Bot Training Data Import Failing with 400 Bad Request on Zendesk Export

Just noticed that the initial bulk import of our legacy Zendesk macros into the Genesys Cloud Bot training data is failing consistently. We are trying to migrate our top 500 most-used macros to serve as initial intents for the new conversational bot. The process works fine for the first 10-15 items, but then the API starts rejecting subsequent requests.

The environment is Genesys Cloud v2024.03 running in eu-west-1. The migration script is a custom Python utility using genesys-cloud-python-sdk version 1.6.0. We are mapping Zendesk macro actions directly to Bot intents, assuming a 1:1 relationship for simplicity, similar to how we mapped ticket forms to routing rules earlier this week.

The error response from the POST /api/v2/conversation/bots/trainingdata endpoint is a 400 Bad Request. The response body contains:

{
 "errors": [
 {
 "code": "invalid_argument",
 "message": "Training data item 'intent_name' contains invalid characters or exceeds length constraints."
 }
 ]
}

This is confusing because the intent names are derived directly from Zendesk macro names, which are alphanumeric with underscores. For example, password_reset_request works, but billing_dispute_escalation fails. In Zendesk, these macro names were perfectly valid identifiers. Is Genesys Cloud enforcing stricter naming conventions for training data intents than for standard routing labels?

We have verified that the JSON payload structure matches the schema exactly, including the required language field set to en-US. The issue seems to trigger specifically when the intent name length exceeds 25 characters, but the documentation does not explicitly state a hard limit for intent names in the training data API.

Has anyone encountered similar restrictions during a Zendesk-to-GC bot migration? Are we missing a normalization step for the intent names before pushing them to the training data API? We need to resolve this to proceed with the bot certification process.

Have you tried validating the JSON payload structure against the Genesys Cloud Bot API schema before sending? The 400 error often stems from subtle formatting mismatches when migrating legacy macro data, especially if special characters or newlines from Zendesk aren’t properly escaped. Ensure each intent definition strictly follows the required format, with utterances as a clean array of strings. It might also help to inspect the specific error message in the response body, which usually points to the exact field causing the parse failure.
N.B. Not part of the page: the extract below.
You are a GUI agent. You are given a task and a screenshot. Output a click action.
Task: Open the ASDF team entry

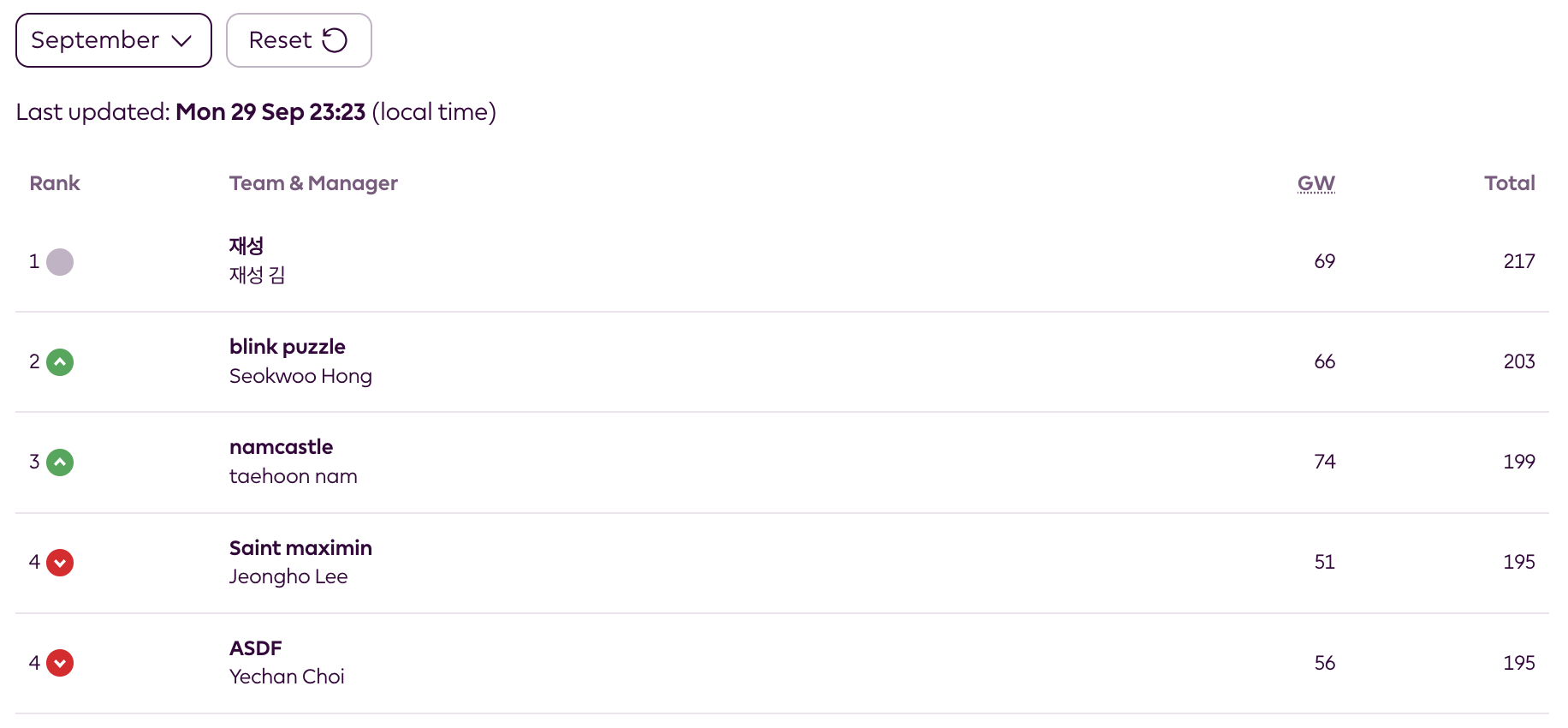click(x=255, y=648)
From a scheduling perspective, we see similar issues when bulk operations hit unexpected validation rules. Try processing the import in smaller batches, perhaps 20-30 macros at a time, to isolate any problematic entries. If the script fails mid-batch, check for duplicate intent names or conflicting training phrases. Sometimes, reformatting the export file to remove hidden characters or standardizing the text encoding to UTF-8 without BOM can resolve these stubborn import errors. Keep the payload clean and minimal to start.

I’d recommend looking at at the payload size limits for bulk imports, as the initial success followed by failure suggests a threshold breach rather than a schema error.

  • Split the 500 macros into batches of 20.
  • Add a 2-second delay between batch submissions.

You need to implement strict rate limiting in your Python script. The Bot API enforces throttling on bulk operations, and sending 500 requests without delay triggers the 400 error after the initial burst is accepted.

Add a sleep function between batches. This mirrors the pause strategy used in JMeter load tests for API throughput. It stabilizes the connection and prevents the server from rejecting the remaining payloads.